Well, those are the typesof things done with the Hom functor and in multilinear

algebra.

12. Sep 20, 2011

### Jamma

I'm guessing when you are saying "finitely generated" you mean there are matrices M1,M2,M3,...,Mn such that

M \in [M1,M2,M3,...,Mn]

for any invertible M? ([M1,M2,...Mn] is the group generated by M1 up to Mn).

The only other thing I could think you might mean would be

M=k1M1+k2M2+...+kmMm

? (the ki are supposed to be scalars). In this case, you will be able to obtain any matrix you like, although this seems like a scam because you are using the other group operation on these matrices, not the group operation of GL(n,R).

If you did mean the multiplication one, then I can't see how you would get all of them- all of the matrices will have integer elements and even if you allow yourself to make multiples of the generating elements, you will only get multiples of elements generated by integer matrices.

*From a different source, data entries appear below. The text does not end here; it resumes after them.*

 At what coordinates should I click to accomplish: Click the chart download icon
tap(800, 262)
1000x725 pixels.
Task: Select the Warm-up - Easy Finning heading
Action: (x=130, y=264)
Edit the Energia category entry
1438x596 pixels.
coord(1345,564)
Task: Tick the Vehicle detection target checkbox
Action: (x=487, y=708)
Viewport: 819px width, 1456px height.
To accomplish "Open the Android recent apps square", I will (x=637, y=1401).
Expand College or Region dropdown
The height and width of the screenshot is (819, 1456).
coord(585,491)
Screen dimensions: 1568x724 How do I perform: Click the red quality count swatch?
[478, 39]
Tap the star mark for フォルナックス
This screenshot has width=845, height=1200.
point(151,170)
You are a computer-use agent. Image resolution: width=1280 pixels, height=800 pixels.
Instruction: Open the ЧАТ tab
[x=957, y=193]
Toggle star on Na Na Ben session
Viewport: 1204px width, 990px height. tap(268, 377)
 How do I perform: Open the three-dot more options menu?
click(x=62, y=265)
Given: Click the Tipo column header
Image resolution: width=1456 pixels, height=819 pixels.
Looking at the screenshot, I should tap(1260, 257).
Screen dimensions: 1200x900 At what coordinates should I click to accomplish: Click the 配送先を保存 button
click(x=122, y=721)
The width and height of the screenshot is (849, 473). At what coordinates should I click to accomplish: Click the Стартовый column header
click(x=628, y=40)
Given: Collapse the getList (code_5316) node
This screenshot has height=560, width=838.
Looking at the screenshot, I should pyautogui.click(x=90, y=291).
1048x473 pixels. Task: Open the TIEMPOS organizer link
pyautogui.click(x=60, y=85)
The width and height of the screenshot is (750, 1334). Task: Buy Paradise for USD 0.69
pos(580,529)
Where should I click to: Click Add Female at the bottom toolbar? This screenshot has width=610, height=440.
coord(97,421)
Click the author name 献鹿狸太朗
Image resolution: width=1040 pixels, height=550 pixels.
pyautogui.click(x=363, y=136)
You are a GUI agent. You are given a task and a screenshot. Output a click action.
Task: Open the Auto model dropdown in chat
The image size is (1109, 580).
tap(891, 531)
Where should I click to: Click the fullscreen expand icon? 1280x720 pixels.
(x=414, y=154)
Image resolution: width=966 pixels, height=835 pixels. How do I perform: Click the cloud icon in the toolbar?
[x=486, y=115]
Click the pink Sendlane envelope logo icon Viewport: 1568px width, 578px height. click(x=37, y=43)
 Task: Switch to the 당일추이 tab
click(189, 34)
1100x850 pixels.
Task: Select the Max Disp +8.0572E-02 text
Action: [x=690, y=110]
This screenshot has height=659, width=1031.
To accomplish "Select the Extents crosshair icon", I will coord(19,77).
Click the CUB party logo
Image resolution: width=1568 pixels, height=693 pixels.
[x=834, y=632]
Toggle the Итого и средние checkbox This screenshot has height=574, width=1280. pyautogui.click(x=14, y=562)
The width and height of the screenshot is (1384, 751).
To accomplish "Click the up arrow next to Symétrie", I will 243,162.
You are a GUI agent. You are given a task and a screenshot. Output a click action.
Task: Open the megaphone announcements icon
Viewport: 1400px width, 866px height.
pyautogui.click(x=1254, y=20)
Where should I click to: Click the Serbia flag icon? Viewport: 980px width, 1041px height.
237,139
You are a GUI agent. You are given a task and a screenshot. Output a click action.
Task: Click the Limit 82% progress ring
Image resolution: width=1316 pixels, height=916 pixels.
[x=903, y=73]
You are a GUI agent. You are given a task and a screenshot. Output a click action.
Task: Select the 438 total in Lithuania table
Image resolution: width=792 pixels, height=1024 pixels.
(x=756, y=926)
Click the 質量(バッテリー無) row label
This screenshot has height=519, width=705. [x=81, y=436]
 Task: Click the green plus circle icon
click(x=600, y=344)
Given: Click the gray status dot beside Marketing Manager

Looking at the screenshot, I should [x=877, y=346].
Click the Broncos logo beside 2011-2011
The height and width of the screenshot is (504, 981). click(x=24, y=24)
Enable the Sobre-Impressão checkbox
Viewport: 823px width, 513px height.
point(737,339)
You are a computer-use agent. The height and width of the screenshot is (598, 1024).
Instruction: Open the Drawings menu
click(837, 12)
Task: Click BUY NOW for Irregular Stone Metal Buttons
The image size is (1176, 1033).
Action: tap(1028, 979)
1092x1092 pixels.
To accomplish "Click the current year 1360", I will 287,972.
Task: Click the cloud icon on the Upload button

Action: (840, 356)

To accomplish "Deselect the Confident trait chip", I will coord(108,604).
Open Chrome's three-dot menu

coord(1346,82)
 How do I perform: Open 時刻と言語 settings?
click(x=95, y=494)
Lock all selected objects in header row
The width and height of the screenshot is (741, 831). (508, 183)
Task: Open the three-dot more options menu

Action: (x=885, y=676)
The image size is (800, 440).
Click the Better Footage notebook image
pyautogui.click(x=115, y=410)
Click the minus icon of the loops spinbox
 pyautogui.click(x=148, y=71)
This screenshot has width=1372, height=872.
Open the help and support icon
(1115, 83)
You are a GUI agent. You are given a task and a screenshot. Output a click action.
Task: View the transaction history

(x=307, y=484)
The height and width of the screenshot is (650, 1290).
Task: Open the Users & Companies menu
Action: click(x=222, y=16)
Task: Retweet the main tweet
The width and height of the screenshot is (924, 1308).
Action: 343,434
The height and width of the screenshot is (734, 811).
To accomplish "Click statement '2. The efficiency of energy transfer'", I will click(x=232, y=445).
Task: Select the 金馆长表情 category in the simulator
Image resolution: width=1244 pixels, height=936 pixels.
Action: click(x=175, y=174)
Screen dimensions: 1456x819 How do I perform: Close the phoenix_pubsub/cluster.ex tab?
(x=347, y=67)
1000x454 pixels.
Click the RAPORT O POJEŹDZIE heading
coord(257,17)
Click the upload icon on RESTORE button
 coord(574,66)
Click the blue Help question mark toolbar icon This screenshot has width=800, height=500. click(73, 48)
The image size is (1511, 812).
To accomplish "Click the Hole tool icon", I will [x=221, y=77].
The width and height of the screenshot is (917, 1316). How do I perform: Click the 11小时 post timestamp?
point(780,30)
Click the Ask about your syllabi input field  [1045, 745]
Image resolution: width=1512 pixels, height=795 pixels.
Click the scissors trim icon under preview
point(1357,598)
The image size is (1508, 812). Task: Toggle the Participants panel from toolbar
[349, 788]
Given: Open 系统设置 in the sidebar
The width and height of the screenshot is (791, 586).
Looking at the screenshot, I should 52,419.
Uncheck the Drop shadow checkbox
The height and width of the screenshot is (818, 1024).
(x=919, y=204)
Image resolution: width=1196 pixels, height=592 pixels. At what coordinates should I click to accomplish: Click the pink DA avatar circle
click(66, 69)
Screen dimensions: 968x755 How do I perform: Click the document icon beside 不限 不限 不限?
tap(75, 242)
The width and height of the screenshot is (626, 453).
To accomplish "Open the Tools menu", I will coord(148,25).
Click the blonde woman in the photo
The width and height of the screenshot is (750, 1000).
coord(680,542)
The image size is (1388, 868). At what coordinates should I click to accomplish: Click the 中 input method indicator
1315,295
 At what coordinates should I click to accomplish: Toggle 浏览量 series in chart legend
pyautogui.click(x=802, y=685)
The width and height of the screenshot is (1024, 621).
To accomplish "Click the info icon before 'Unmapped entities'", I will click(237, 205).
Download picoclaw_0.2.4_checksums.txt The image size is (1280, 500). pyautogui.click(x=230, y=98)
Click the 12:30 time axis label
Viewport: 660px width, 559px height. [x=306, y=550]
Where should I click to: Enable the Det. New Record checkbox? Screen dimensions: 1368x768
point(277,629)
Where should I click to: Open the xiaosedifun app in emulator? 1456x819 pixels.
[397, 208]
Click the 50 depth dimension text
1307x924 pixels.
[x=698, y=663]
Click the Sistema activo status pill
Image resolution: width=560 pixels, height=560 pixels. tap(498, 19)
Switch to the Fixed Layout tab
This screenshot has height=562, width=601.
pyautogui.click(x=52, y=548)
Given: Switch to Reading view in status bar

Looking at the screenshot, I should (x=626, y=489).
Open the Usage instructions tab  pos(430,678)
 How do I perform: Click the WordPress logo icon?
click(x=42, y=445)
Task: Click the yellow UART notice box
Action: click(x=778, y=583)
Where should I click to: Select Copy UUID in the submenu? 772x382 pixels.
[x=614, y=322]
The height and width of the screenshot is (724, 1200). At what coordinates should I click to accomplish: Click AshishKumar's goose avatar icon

In terms of what you mentioned about using the integers instead- there is a group GL(Z,n). You can have a GL(R,n) where R is any unital commutative ring. You just take the obvious definitions and it all works out fine. Nice examples are where you take GL(F,n) where F is a finite field.

13. Sep 23, 2011

### Bacle

Jamma:

I think Gl(n,R) -- the entries are real (but their names have been changed, to

protect the innocent :) ) , is usually taken as a multiplicative group, so a generating

set would be a collection M:={M_i}i in I , such that every M in Gl(n,R) is the (finite)

product of elements of M. I thought that transvections (adding a multiple of one

row to another row), which in R^n are shear maps, would allow us to generate

every matrix, by reversing Jordan decomposition; in JD , we start with an nxn matrix 'A',

and, if A is invertible, its Normal form is the identity. This suggests that the set of

transvections, together with scaling matrices (both used in the decomposition)

generate Gl(n,R) , but this set is obviously (uncountably-) infinite , ( e.g.,by

the fact that a scaling can be done for/by any x in the Reals), but the question is

wether a smaller set (smaller than all transvections and scaling matrices) may do the

job too.

14. Sep 24, 2011

### Jamma

Ok, I think I see what you mean. You do have an uncountably infinite set though, and you won't be able to do any better than that, so I'm not quite sure what you mean by a smaller set (although, that's a bit pedantic, you could be looking for a subset of these which still generates GL(n,R)?)

15. Sep 24, 2011

### Bacle

I wonder if there is a finite set , whether a subset of my proposed generating set
or otherwise, that will do the job; I wonder if such set exists.

16. Sep 24, 2011

### Jamma

No, there definitely won't be a finite set because then you can only generate a countably infinite number of matrices in that case.

Unless you mean you take their multiples too, but I still think that won't give you enough- does the following sound plausible?:
The finite number of matrices of the generating set on their own will generate some subgroup of GL(n,R) which is countably infinite, so the ratios between the entries is countably infinite too. Allowing multiples only allows all multiples of your matrices, so there will still only be finitely many ratios between the entries if you allow all multiples of your generating set too, but you can construct uncountably many different such ratios for matrices in GL(n,R). So you can't have generated all (or most) or it. Perhaps you can generate a dense set though.